To be done>
Rewrite the records below, substituting "interface agent" for every "GUI agent" and leaving all other text unchanged.

Word and element location records>
──────────

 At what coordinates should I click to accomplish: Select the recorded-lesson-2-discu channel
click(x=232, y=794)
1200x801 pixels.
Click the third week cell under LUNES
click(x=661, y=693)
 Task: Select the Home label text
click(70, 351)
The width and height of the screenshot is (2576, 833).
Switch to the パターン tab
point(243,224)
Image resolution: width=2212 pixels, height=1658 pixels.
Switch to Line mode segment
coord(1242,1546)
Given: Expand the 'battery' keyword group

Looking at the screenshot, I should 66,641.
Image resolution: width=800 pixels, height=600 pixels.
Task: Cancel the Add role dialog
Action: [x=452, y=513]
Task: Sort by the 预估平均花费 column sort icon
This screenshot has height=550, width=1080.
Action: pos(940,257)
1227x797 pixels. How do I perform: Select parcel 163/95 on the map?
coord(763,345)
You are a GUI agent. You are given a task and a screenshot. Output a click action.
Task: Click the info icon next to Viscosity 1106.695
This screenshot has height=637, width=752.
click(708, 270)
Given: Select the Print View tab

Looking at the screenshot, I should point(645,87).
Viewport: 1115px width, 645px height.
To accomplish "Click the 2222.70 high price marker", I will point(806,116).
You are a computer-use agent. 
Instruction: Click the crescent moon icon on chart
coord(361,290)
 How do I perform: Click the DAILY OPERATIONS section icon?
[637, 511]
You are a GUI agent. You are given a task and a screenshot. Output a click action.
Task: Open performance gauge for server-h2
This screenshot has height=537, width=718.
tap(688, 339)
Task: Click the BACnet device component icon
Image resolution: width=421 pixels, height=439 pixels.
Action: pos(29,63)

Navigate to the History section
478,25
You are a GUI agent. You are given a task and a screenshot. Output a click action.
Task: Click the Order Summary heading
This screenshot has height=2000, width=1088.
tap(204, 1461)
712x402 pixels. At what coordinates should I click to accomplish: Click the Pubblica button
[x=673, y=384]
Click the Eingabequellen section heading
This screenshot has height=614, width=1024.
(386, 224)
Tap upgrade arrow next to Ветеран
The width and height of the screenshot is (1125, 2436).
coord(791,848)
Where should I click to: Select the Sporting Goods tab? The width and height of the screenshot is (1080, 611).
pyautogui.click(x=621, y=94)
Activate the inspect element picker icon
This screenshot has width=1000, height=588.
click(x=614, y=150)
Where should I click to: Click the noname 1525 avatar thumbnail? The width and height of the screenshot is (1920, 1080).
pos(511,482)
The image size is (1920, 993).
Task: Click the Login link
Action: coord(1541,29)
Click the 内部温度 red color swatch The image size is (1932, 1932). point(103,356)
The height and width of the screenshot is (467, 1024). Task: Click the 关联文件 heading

──────────

Task answer>
 At what coordinates should I click to accomplish: Select the recorded-lesson-2-discu channel
click(x=232, y=794)
1200x801 pixels.
Click the third week cell under LUNES
click(x=661, y=693)
 Task: Select the Home label text
click(70, 351)
The width and height of the screenshot is (2576, 833).
Switch to the パターン tab
point(243,224)
Image resolution: width=2212 pixels, height=1658 pixels.
Switch to Line mode segment
coord(1242,1546)
Given: Expand the 'battery' keyword group

Looking at the screenshot, I should 66,641.
Image resolution: width=800 pixels, height=600 pixels.
Task: Cancel the Add role dialog
Action: [x=452, y=513]
Task: Sort by the 预估平均花费 column sort icon
This screenshot has height=550, width=1080.
Action: pos(940,257)
1227x797 pixels. How do I perform: Select parcel 163/95 on the map?
coord(763,345)
You are a interface agent. You are given a task and a screenshot. Output a click action.
Task: Click the info icon next to Viscosity 1106.695
This screenshot has height=637, width=752.
click(708, 270)
Given: Select the Print View tab

Looking at the screenshot, I should point(645,87).
Viewport: 1115px width, 645px height.
To accomplish "Click the 2222.70 high price marker", I will point(806,116).
You are a computer-use agent. 
Instruction: Click the crescent moon icon on chart
coord(361,290)
 How do I perform: Click the DAILY OPERATIONS section icon?
[637, 511]
You are a interface agent. You are given a task and a screenshot. Output a click action.
Task: Open performance gauge for server-h2
This screenshot has height=537, width=718.
tap(688, 339)
Task: Click the BACnet device component icon
Image resolution: width=421 pixels, height=439 pixels.
Action: pos(29,63)

Navigate to the History section
478,25
You are a interface agent. You are given a task and a screenshot. Output a click action.
Task: Click the Order Summary heading
This screenshot has height=2000, width=1088.
tap(204, 1461)
712x402 pixels. At what coordinates should I click to accomplish: Click the Pubblica button
[x=673, y=384]
Click the Eingabequellen section heading
This screenshot has height=614, width=1024.
(386, 224)
Tap upgrade arrow next to Ветеран
The width and height of the screenshot is (1125, 2436).
coord(791,848)
Where should I click to: Select the Sporting Goods tab? The width and height of the screenshot is (1080, 611).
pyautogui.click(x=621, y=94)
Activate the inspect element picker icon
This screenshot has width=1000, height=588.
click(x=614, y=150)
Where should I click to: Click the noname 1525 avatar thumbnail? The width and height of the screenshot is (1920, 1080).
pos(511,482)
The image size is (1920, 993).
Task: Click the Login link
Action: coord(1541,29)
Click the 内部温度 red color swatch The image size is (1932, 1932). point(103,356)
The height and width of the screenshot is (467, 1024). Task: Click the 关联文件 heading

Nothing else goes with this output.